La suppression d’avis négatifs sur « Google my business » n’est pas automatique !

1er mai 2019

CA Paris, 22 mars 2019, RG 18-17204 

Un chirurgien esthétique, inscrit sur le réseau social « Google my business » a fait l’objet de plusieurs commentaires négatifs de la part des internautes utilisant des pseudonymes.

Le premier commentaire était ainsi rédigé «  Homme désagréable, hautain, antipathique, pas à l’écoute ni disponible pour le patient, il donne l’impression qu’il a qu’une envie c’est qu’on lui donne son argent et qu’on s’en aille, ça doit être un bon chirurgien mais aucune envie d’être opéré par un homme comme lui ».

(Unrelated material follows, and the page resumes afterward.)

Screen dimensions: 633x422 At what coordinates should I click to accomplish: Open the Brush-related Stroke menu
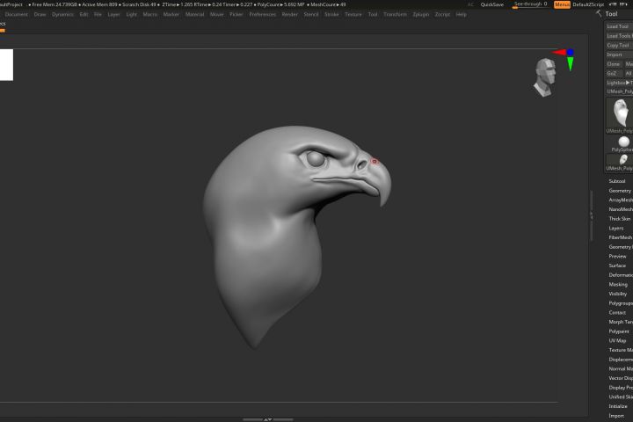click(x=331, y=14)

Le second commentaire était rédigé comme suit: « Il est réputé très hautain et expéditif. J’ai été choquée qu’il me demande de régler avant les injections comme si j’allais m’envoler […] »

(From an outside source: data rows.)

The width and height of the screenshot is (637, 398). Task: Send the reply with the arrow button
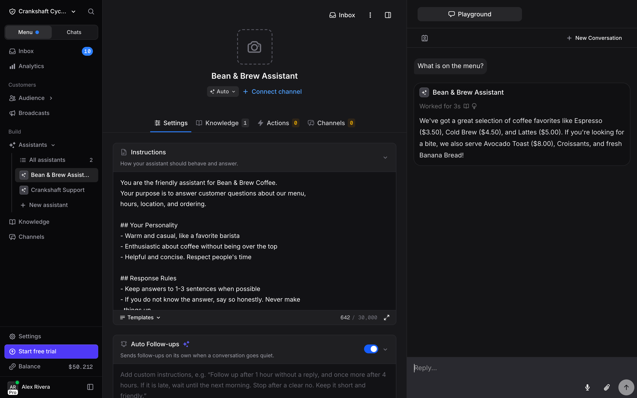(626, 387)
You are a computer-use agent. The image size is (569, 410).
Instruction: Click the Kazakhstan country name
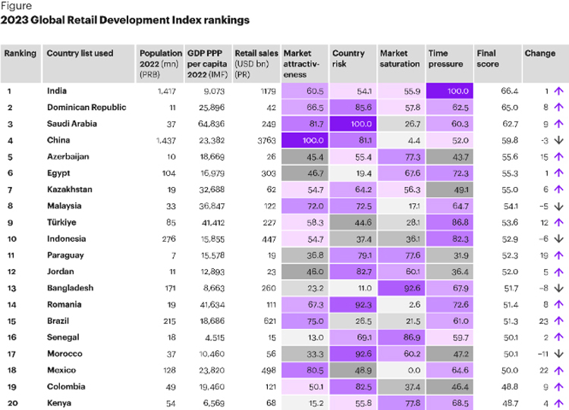point(73,189)
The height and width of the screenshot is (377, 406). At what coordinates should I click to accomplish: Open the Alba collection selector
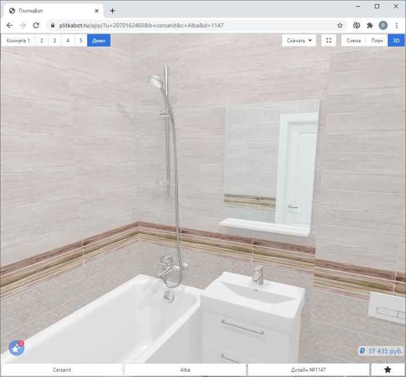(185, 369)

Enfin le troisième commentaire rapporte que «  Il efface les questions qui ne lui conviennent pas sur son site web, ce n’est pas digne de confiance »

Le chirurgien en question engage alors une procédure en référé  pour obtenir la suppression des avis négatifs publiés en application de l’article 6-1-8 de la loi du 21 juin 2004 du 21 juin 2004. Le Tribunal de Grande Instance de Paris le déboute de toutes ses demandes par une décision du 29 juin 2018. Il interjette appel.

Dans un premier temps, la Cour affirme l’absence de caractère diffamatoire des propos et rejette l’application de la loi de 1881. En conséquence, la cour d’appel affirme que le chirurgien pouvait agir sur le fondement du dénigrement (Article 1240 du code civil).

Sur ce dernier fondement, elle affirme pourtant que les propos litigieux n’ont pas de caractère du dénigrement. Selon la Cour, ces propos relèvent de la libre critique et de l’expression subjective d’une opinion ou d’un ressenti. Elles affirment que ces propos «  participent à l’enrichissement de la fiche professionnelle de l’intéressé et du débat qui peut s’instaurer entre les internautes et lui, notamment au moyen de réponse que le professionnel est en droit de lui d’apporter à la suite des publications qu’il conteste. »

L’existence d’un trouble manifestement illicite ou d’un dommage imminent n’est pas caractérisée. La demande du retrait de ces propos est rejetée.

Cette décision démontre le difficile équilibre entre la protection de la liberté d’expression et celle des personnes victimes d’avis négatifs anonymes, d’autant que ces commentaires peuvent être malveillants.